Many people said the effects of the early abuse had lingered into adulthood. Mr. Smith, for instance, said that he still fights a tendency to avoid confrontations, especially with aggressive people who remind him of his brother. Another man, an academic in his 50's who did not want to be further identified out of privacy concerns, ascribed what he called his "constant wariness" to his physical intimidation in childhood by an older sister.
"I have a high need for solitude when I work," said the professor, who added that the unwelcome shoving and wrestling started when he was a toddler and was one of the defining influences of his early emotional life.
"I'm attentive to noise," he said. "If somebody's around, a lot of my brain immediately turns to: Who is it? What's up? Are they going to bother me or sabotage me in some way?"
Several people said that the abuse continued until they reached early adolescence and became strong enough to defend themselves. In Mr. Smith's family, however, the fights became even more violent when he reached his late teens, because he took up tae kwon do, began lifting weights and eventually struck back.
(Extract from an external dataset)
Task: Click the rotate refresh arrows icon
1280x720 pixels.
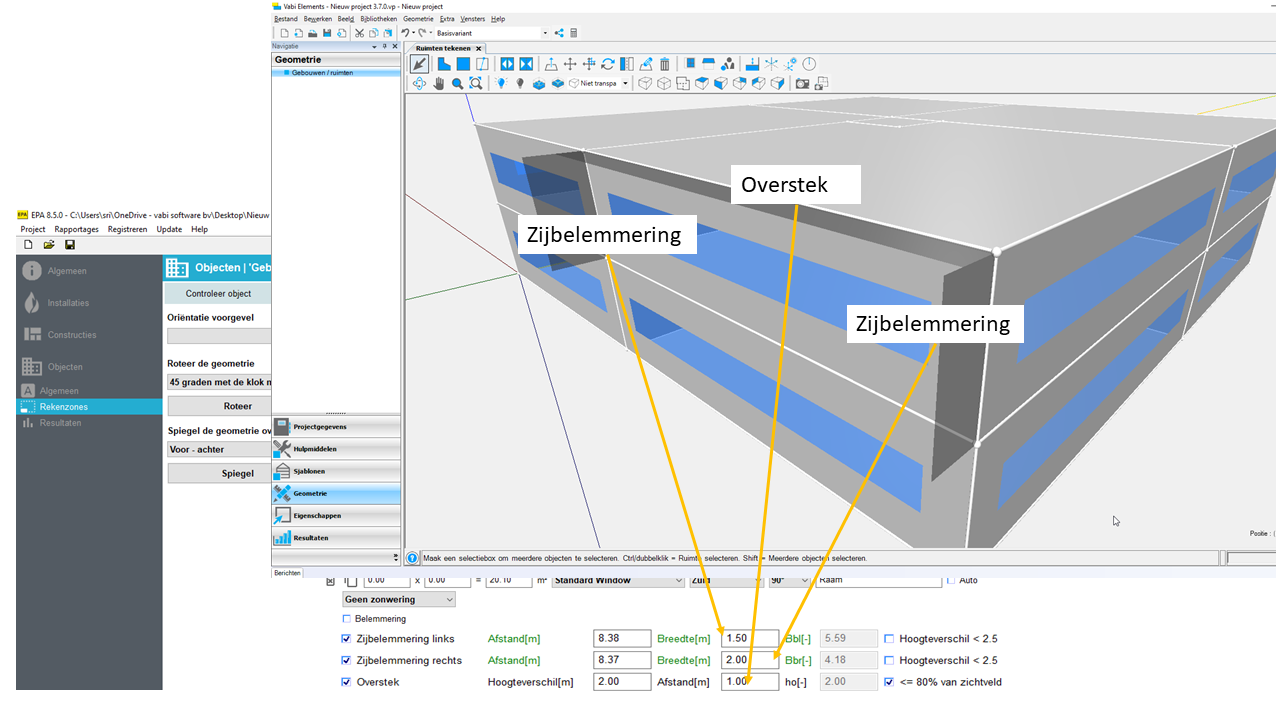Action: tap(608, 64)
One afternoon in the family kitchen when he was 19, in the course of a routine argument, his brother half-heartedly slapped him. This time, for the first time, it was Daniel who got his brother in a crushing headlock, and Daniel who pressed a forearm against his brother's nose until it bled.
Knowing he could hold the position forever, Mr. Smith let his brother up. When Sean tried to restart the fighting, Mr. Smith, much to his surprise, burst into long, jagged sobs.
"I remember feeling like I should have been triumphant and I did feel some of that, but I also felt scared and confused," he said. "It was a rite of passage for me. I'd accomplished something and become my own person."
The brothers never fought again, never spoke about the violence and were not close for most of their lives. Sean Smith went on to a difficult adult life, and had only recently freed himself from addiction to alcohol and methamphetamines when he died three years ago, Daniel Smith said.
Only then, he said, did he realize the unspoken depth and complexity of their connection. When asked whether he had forgiven his brother, Mr. Smith hesitated.
"Once he died, I realized that we had a pretty strong bond that I didn't understand or even knew existed," he said. "I can tell you I outcried everybody else at the funeral."